Last updated: Sun 28 Apr 2019, 10:07 PM

A few months after he turned 17 - and more than two years before he was arrested - Vincent Vetromile recast himself as an online revolutionary.
Offline, in this suburb of Rochester, New York, Vetromile was finishing requirements for promotion to Eagle Scout in a troop that met at a local church. He enrolled at Monroe Community College, taking classes to become a heating and air conditioning technician. On weekends, he spent hours in the driveway with his father, a Navy veteran, working on cars.
On social media, though, the teenager spoke in world-worn tones about the need to "reclaim our nation at any cost." Eventually he subbed out the grinning selfie in his Twitter profile, replacing it with the image of a colonial militiaman shouldering an AR-15 rifle. And he traded his name for a handle: "Standing on the Edge."
That edge became apparent in Vetromile's posts, including many interactions over the last two years with accounts that praised the Confederacy, warned of looming gun confiscation and declared Muslims to be a threat.
In 2016, he sent the first of more than 70 replies to tweets from a fiery account with 140,000 followers, run by a man billing himself as Donald Trump's biggest Canadian supporter. The final exchange came late last year.
"Islamic Take Over Has Begun: Muslim No-Go Zones Are Springing Up Across America. Lock and load America!" the Canadian tweeted on December 12, with a video and a map highlighting nine states with Muslim enclaves.

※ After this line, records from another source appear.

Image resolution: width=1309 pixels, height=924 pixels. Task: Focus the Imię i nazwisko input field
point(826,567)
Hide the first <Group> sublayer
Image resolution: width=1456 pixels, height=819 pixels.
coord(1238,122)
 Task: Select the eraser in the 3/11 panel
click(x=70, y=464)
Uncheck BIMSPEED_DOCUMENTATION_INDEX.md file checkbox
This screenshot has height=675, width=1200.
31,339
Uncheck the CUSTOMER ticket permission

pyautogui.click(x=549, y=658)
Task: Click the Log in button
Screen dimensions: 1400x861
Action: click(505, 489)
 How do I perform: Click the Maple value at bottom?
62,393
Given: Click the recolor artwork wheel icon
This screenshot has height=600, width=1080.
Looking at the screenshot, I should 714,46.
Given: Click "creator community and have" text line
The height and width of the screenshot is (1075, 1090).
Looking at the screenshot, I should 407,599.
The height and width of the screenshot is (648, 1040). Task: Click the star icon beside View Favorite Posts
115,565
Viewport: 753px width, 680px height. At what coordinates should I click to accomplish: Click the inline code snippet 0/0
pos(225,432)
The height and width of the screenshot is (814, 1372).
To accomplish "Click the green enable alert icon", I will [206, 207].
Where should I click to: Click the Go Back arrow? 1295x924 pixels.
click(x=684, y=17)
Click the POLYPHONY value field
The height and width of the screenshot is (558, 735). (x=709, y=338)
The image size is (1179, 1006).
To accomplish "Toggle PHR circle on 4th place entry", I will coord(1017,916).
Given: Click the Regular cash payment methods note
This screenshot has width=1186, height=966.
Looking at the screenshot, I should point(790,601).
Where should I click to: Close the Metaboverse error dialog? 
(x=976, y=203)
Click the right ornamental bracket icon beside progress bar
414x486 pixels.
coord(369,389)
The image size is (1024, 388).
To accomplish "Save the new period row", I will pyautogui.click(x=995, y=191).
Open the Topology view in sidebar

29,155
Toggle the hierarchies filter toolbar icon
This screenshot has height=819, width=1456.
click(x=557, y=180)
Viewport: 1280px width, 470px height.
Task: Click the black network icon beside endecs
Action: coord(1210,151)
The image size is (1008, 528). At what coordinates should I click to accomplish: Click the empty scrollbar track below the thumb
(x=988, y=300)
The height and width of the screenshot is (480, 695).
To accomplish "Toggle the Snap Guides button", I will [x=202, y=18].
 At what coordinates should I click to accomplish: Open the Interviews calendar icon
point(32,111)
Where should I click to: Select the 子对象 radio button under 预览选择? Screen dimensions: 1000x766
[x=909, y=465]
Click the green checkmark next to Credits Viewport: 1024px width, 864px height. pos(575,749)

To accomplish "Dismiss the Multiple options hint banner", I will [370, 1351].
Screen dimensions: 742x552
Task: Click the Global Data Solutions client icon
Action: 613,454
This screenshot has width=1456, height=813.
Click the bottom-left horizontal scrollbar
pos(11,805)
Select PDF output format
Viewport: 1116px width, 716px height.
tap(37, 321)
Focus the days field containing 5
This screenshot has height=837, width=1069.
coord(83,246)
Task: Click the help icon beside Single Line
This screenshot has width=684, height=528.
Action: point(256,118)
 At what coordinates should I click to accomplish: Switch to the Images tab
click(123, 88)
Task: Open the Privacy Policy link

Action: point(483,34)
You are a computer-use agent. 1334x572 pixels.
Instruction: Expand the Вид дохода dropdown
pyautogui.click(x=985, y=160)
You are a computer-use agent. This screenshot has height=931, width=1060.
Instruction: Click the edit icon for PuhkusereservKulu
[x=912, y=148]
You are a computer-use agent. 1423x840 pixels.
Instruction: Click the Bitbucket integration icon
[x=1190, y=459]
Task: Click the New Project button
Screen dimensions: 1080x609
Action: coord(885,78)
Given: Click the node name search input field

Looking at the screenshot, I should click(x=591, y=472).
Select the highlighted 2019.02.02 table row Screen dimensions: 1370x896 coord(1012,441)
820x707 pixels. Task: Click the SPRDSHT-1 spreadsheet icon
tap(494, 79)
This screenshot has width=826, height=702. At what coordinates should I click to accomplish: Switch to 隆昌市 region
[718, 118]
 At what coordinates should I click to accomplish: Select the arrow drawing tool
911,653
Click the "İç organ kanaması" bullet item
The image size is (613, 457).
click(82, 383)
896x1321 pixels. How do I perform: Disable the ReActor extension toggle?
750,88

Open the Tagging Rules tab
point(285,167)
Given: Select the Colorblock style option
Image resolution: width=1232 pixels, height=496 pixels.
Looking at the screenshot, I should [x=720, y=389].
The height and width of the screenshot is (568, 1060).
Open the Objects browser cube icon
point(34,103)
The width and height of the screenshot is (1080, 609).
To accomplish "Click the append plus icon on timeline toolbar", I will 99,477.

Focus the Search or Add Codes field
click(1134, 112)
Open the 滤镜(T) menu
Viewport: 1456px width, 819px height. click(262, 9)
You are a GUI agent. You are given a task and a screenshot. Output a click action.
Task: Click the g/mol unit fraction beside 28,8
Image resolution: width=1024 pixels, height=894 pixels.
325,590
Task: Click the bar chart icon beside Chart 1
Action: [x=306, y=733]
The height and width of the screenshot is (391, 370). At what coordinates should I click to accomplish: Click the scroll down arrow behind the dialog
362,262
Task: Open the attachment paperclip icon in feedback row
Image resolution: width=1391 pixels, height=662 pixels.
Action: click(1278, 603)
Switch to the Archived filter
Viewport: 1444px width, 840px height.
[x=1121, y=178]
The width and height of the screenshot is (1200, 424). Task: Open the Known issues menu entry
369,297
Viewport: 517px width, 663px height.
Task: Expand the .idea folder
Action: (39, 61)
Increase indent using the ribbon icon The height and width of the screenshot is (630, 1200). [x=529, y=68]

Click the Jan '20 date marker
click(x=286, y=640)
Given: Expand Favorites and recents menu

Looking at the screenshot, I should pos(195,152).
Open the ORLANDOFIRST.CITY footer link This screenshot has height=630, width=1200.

"The places listed are too vague," Vetromile replied. "If there were specific locations like 'north of X street in the town of Y, in the state of Z' we could go there and do something about it."
Weeks later, police arrested Vetromile and three friends, charging them with plotting to attack a Muslim settlement in rural New York. And with extremism on the rise across the US, this town of neatly kept Cape Cods confronted difficult questions about ideology and young people - and technology's role in bringing them together.